3D Robotics

I was curious how well LIDAR-Lite, which is just a laser range finder out of the box, would work as a full sweeping LIDAR unit, so I set up this demo unit. The unit updates at 100Hz, so to detect a 10cm object (like a telephone pole) within a 5m arc at 10m distance (with 2x oversampling), I calculate that you need to sweep 30 degrees back and forth each second. (5m = 10m*sin (30)).
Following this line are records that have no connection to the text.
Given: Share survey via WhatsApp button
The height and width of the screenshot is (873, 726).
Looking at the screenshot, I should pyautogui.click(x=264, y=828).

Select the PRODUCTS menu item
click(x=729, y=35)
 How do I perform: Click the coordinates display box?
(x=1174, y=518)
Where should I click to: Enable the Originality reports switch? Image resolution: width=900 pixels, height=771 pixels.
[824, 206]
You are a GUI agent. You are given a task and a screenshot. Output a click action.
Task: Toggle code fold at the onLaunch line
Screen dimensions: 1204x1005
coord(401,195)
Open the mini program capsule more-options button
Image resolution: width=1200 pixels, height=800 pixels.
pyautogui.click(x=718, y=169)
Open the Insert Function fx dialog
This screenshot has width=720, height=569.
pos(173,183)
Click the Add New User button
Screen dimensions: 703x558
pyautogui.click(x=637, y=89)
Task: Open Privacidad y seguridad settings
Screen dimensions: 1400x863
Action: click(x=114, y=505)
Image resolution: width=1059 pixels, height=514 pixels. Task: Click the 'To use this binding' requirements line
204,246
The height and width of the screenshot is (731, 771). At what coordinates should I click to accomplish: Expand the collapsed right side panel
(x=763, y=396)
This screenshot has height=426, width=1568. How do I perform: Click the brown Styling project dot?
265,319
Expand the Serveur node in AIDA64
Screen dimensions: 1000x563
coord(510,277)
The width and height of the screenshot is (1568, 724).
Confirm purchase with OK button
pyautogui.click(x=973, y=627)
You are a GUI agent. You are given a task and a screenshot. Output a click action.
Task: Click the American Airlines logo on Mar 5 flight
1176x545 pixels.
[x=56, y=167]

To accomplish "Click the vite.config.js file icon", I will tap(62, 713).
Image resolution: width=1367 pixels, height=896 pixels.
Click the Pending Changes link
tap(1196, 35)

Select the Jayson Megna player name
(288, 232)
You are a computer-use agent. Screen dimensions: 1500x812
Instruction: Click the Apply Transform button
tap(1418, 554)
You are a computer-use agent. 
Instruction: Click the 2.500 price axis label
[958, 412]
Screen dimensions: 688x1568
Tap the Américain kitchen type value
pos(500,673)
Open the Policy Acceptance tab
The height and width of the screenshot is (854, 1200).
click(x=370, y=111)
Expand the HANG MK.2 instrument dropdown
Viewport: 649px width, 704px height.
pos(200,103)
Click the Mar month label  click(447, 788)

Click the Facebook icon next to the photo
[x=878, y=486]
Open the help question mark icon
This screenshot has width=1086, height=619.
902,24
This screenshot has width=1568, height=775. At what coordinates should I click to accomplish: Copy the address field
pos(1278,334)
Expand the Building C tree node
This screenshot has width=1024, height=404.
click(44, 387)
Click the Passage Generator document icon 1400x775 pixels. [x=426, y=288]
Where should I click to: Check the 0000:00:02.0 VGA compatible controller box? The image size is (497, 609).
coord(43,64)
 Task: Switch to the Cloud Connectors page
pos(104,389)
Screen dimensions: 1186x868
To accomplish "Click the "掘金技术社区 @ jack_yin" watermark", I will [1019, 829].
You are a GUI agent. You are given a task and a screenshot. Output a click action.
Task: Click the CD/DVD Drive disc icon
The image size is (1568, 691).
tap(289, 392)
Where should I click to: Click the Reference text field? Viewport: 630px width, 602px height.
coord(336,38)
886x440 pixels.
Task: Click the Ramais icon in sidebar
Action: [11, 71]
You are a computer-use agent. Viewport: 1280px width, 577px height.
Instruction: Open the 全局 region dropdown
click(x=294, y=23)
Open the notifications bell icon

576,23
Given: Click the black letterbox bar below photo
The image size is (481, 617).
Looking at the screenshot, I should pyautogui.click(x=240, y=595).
That's totally within the speed of a regular servo, so I threw together this test. It just uses APM as an Arduino, sends the LIDAR-Lite and servo position data over serial and reads and graphs the data with a Processing sketch on the laptop.  The Arduino code and Processing sketch are here: LIDAR%20sweep.zip

BTW, the LIDAR-Lite sensor is already fully supported by the APM code as a range finder (for altitude hold with copters and/or autolanding assist with planes). You can read more about using it here

The code for object avoidance using LIDAR-Lite is already written (thanks to Robert Lefebvre), and this would just add a sweeping component. Here's a video of it working in static mode, on a 2-axis stabilized gimbal:

Some observations:

  • It works! I can spot telephone poles with no problem
  • That said, the effective range of the LIDAR-Lite unit in this application is just 10m. I'm not using a low-pass filter on the cable, which is normally recommended, and I'm just taking one data point at each position, so I think that can be improved with a smarter sampling strategy.
  • In practice, this would be better implemented by moving a mirror, not the entire LIDAR unit, to avoid shaking and other off-axis movement that can get in the way of sampling
  • Laser range finders are SO MUCH BETTER than sonar.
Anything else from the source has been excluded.